Data Fusion for Additive Manufacturing Process Inspection
Open Access
- Author:
- Morgan, Jacob
- Graduate Program:
- Electrical Engineering
- Degree:
- Master of Science
- Document Type:
- Master Thesis
- Date of Defense:
- March 13, 2019
- Committee Members:
- Richard L. Tutwiler, Thesis Advisor/Co-Advisor
William Evan Higgins, Committee Member
Edward William Reutzel, Committee Member - Keywords:
- data fusion
additive manufacturing
computer vision - Abstract:
- In-situ monitoring of the powder bed fusion additive manufacturing (PBFAM) process is a rapidly expanding area of interest because it offers insight into process physics and is potentially a lower cost alternative to current post-build nondestructive inspection. Ultimately, sensor data may be used as feedback for a real-time fault remediation system. However, it is unclear what defects look like in the sensor data and multiple modalities cannot be used together because they are in arbitrary frames of reference.

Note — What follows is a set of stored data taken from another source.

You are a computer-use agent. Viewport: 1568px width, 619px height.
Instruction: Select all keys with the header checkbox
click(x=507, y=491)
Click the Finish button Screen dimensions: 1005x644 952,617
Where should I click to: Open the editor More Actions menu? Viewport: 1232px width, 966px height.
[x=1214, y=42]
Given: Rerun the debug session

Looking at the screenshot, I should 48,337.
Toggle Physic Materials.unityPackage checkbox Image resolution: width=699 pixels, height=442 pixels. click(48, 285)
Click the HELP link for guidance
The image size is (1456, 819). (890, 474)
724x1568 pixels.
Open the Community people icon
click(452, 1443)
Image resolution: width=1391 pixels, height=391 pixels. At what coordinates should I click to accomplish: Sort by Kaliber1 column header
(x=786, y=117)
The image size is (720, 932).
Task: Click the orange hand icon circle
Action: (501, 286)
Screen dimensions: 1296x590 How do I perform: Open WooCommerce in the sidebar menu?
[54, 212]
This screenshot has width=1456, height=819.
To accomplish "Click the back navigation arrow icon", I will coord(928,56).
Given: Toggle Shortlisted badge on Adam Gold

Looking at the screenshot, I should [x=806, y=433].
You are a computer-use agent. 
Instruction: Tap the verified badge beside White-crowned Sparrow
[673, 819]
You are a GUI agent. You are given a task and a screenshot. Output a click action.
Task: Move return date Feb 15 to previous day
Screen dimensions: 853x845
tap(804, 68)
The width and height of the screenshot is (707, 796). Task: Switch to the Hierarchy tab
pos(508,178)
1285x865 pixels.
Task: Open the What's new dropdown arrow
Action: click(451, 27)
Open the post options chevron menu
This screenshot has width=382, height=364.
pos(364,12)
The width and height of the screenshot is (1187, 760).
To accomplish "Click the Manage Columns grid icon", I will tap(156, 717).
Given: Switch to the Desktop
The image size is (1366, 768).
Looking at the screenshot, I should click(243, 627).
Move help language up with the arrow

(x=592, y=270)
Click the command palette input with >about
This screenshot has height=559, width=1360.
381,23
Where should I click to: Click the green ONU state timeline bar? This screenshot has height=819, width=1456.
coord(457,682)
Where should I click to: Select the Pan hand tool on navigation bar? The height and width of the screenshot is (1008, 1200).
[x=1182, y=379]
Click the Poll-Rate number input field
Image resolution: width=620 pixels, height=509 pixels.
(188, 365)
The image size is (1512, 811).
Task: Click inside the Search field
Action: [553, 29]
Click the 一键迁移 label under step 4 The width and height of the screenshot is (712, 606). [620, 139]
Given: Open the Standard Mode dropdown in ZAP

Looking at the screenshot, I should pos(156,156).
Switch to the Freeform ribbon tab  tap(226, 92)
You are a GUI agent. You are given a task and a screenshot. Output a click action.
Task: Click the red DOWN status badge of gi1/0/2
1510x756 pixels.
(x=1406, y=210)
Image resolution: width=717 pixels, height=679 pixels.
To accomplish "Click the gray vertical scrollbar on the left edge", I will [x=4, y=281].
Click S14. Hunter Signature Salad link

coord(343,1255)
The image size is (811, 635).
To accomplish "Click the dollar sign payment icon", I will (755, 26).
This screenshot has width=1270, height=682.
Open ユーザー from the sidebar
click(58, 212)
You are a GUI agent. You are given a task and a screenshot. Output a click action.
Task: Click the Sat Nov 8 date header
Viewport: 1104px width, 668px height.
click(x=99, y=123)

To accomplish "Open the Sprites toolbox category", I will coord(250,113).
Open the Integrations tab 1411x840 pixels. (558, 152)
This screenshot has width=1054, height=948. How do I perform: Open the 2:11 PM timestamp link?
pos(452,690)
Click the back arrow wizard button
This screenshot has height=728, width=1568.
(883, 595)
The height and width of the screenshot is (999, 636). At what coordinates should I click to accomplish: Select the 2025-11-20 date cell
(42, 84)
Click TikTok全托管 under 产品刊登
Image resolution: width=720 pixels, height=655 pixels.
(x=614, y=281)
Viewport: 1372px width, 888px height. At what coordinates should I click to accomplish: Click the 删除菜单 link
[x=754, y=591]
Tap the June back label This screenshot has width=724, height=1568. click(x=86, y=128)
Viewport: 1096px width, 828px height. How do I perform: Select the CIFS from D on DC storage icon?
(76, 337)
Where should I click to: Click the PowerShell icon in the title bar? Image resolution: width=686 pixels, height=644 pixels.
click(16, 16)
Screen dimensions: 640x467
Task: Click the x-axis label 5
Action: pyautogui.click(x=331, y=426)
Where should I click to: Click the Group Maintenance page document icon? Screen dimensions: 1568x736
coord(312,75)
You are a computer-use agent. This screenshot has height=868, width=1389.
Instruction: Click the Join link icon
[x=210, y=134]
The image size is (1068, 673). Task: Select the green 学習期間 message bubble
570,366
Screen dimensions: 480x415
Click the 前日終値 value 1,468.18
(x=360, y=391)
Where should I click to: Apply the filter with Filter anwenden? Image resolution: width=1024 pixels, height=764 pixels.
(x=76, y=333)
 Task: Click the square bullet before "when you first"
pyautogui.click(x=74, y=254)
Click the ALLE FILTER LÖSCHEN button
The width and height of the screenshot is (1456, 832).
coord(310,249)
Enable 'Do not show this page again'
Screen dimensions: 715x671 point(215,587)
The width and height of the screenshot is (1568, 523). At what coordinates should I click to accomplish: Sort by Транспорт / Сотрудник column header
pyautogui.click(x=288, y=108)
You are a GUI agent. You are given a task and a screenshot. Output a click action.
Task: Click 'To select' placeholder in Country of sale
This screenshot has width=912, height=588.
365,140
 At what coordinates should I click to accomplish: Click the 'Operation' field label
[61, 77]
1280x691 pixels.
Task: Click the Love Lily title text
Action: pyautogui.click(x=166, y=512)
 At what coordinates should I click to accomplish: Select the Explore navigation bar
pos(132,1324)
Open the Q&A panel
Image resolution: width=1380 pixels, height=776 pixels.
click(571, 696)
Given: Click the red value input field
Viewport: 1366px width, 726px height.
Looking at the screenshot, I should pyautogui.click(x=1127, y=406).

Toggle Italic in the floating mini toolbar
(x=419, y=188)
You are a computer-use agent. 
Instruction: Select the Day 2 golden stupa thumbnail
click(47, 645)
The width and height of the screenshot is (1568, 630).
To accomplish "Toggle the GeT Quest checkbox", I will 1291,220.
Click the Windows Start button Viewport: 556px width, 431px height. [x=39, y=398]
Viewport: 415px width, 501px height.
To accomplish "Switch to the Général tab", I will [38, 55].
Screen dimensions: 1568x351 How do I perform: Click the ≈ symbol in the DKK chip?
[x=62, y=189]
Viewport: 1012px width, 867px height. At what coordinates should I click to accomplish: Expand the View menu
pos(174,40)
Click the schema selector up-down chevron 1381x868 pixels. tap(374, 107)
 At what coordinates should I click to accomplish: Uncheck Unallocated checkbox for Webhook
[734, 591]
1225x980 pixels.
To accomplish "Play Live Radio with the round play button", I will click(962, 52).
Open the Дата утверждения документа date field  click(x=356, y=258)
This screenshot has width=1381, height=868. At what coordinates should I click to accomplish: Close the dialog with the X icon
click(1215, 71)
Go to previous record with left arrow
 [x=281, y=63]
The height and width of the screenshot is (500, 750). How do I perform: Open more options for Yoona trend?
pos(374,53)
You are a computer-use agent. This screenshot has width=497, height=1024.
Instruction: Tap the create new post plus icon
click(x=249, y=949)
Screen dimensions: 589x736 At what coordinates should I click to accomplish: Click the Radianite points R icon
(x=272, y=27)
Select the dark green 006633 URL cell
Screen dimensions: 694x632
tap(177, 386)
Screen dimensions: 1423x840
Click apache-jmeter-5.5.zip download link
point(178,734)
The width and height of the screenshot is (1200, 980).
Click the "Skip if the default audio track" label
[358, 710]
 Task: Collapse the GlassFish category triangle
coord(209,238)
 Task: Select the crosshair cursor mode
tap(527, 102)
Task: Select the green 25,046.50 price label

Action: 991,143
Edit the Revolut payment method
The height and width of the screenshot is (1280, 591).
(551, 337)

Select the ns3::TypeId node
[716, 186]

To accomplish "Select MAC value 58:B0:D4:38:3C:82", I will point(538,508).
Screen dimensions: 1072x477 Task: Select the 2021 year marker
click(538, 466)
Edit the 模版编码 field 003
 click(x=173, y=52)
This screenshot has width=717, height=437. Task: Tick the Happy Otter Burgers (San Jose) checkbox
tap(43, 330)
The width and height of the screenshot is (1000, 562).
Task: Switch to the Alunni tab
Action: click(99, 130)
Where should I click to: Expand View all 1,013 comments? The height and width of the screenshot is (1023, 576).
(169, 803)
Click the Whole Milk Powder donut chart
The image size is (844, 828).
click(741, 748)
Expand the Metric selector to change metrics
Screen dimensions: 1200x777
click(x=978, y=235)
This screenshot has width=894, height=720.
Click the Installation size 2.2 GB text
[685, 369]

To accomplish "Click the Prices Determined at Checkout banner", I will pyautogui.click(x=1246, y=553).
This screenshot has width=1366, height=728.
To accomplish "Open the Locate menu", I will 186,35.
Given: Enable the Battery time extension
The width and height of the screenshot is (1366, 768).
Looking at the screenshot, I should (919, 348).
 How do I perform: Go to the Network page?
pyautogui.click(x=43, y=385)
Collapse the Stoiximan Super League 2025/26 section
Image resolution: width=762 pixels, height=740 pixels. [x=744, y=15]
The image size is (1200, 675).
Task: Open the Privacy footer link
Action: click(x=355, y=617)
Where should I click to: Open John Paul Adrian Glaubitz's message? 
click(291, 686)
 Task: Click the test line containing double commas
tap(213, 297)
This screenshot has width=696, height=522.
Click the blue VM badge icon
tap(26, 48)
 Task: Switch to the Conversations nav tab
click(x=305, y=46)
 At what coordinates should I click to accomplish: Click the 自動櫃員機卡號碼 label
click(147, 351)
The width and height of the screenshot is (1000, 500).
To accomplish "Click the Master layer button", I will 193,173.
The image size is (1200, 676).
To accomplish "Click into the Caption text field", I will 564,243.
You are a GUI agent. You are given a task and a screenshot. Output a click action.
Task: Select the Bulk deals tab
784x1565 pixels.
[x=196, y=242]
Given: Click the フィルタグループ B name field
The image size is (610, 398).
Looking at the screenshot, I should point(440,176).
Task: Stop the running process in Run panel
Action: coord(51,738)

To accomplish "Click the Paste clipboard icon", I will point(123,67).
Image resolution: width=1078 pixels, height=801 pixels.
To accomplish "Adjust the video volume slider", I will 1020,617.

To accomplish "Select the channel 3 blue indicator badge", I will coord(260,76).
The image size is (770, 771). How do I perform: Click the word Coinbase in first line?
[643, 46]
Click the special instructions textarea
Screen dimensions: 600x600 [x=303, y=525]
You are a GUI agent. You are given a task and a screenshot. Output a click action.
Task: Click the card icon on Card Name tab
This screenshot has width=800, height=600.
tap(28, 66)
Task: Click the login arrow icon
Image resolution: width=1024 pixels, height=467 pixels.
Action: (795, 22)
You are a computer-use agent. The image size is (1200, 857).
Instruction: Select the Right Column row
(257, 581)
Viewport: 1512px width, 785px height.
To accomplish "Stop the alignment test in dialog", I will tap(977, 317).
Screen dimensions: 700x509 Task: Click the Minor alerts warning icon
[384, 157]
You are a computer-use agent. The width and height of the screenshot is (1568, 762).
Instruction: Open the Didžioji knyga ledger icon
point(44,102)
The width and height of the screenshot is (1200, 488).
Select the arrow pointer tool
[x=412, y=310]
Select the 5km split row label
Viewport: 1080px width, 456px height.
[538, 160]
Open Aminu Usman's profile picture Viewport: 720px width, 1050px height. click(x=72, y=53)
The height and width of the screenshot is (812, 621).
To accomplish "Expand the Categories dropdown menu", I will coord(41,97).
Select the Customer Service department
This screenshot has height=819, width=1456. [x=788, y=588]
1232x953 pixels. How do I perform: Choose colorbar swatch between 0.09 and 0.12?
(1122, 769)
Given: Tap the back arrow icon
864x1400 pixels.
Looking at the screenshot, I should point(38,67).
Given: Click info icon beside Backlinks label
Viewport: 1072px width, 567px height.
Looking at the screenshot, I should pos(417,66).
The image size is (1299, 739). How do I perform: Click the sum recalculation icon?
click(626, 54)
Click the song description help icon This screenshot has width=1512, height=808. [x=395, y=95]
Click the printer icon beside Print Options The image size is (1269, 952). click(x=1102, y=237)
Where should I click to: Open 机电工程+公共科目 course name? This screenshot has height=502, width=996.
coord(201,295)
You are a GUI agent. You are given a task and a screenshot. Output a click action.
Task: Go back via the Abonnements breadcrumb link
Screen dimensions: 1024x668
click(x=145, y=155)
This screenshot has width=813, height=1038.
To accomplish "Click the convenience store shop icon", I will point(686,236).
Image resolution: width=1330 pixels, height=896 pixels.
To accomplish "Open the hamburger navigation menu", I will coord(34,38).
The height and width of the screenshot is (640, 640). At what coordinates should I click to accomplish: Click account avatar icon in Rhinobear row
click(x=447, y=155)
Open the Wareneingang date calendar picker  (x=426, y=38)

The goal of this thesis is to present a framework for automatically registering in-situ sensor data to post-build inspection data. This will enable defects found in the post-build inspection to be mapped to the sensor data to serve as a ground truth for developing automatic defect recognition (ADR) algorithms. In this work, high resolution images and multispectral point sensor data collected during the build are registered to a post-build computed tomography (CT). These sensing modalities can be thought of as 2D raster data, 2D point cloud data, and 3D raster data respectively. A unique optimization approach for registering each modality to a common frame of reference is presented. The process is automated so that large datasets may be generated for use in developing future ADR algorithms. Voids that are clearly visible in the CT can be mapped into the in-situ sensing modalities.